Author : Joseph Jung
Publisher : Taylor & Francis
Page : 200 pages
File Size : 43,8 MB
Release : 2022-07-29
Category : History
ISBN : 1000624730
The Laboratory of Progress: Switzerland in the 19th Century tells the improbable story of how a small, backward, mountainous agricultural country with almost no raw materials became an industrial powerhouse, a hub of innovation, a touristic mecca and a pioneer in transportation – all in the course of a single century. That a tiny landlocked country should become a dominant steamship builder for the rest of the world; that a country that had never seen a cotton plant should become the world’s second-largest textile producer; that a country with hardly any level terrain should come to boast the world’s most highly developed railway network; and that a country whose main export was impoverished emigrants should be transformed into one of the world’s major financial centres – these astonishing developments, among many others, are explored and explained, both through the specific stories of individual innovators and through a prescient analysis of the political, economic, societal and cultural structures that formed the context in which Switzerland’s astonishing transformation took place.
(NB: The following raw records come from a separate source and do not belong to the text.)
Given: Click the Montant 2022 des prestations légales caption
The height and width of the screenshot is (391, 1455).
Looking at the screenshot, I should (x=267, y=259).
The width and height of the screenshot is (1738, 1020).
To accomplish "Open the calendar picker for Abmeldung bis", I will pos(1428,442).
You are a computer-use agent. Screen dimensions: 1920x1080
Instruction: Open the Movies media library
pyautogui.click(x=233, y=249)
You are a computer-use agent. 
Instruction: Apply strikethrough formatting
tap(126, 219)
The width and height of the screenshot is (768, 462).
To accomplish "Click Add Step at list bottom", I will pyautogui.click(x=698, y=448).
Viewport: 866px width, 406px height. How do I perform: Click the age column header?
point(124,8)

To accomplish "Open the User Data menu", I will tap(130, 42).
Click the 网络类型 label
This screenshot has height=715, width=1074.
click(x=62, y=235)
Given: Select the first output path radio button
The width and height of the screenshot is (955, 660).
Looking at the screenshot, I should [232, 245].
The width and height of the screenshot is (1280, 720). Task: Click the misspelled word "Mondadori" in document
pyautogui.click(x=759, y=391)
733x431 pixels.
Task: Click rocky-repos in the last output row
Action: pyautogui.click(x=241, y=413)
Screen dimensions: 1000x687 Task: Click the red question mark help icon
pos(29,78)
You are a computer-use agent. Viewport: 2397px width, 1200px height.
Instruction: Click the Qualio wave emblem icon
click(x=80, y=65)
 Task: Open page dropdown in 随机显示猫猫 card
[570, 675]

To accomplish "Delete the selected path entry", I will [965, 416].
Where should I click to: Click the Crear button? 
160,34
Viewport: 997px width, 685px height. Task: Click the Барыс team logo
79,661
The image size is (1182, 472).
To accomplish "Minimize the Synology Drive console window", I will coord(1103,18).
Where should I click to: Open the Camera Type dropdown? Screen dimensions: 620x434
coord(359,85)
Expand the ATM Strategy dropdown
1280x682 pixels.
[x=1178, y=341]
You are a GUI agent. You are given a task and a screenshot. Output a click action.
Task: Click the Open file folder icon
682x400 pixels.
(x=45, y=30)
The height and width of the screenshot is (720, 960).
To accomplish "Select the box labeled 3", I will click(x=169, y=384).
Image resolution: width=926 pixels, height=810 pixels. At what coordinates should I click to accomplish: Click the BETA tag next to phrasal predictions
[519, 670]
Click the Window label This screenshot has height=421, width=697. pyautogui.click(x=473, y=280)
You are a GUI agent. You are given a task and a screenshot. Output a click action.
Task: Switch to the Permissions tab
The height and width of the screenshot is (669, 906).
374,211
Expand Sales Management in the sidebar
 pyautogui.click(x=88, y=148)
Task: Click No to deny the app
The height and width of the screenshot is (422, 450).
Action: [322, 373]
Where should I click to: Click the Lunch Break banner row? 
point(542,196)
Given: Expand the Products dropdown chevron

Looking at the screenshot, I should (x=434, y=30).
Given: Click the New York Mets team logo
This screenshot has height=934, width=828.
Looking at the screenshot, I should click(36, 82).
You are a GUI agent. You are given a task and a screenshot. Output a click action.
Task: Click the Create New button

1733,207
The book is a compelling read both for professional historians and for general readers with an interest in Switzerland; it highlights the roles of transport networks and individual pioneers in industrial and political development.
Author : Alan McNee
Publisher : Springer
Page : 263 pages
File Size : 42,58 MB
Release : 2017-04-18
Category : Literary Criticism
ISBN : 3319334409
This book is about the rise of a new ethos in British mountaineering during the late nineteenth century. It traces how British attitudes to mountains were transformed by developments both within the new sport of mountaineering and in the wider fin-de-siècle culture. The emergence of the new genre of mountaineering literature, which helped to create a self-conscious community of climbers with broadly shared values, coincided with a range of cultural and scientific trends that also influenced the direction of mountaineering. The author discusses the growing preoccupation with the physical basis of aesthetic sensations, and with physicality and materiality in general; the new interest in the physiology of effort and fatigue; and the characteristically Victorian drive to enumerate, codify, and classify. Examining a wide range of texts, from memoirs and climbing club journals to hotel visitors’ books, he argues that the figure known as the ‘New Mountaineer’ was seen to embody a distinctly modern approach to mountain climbing and mountain aesthetics.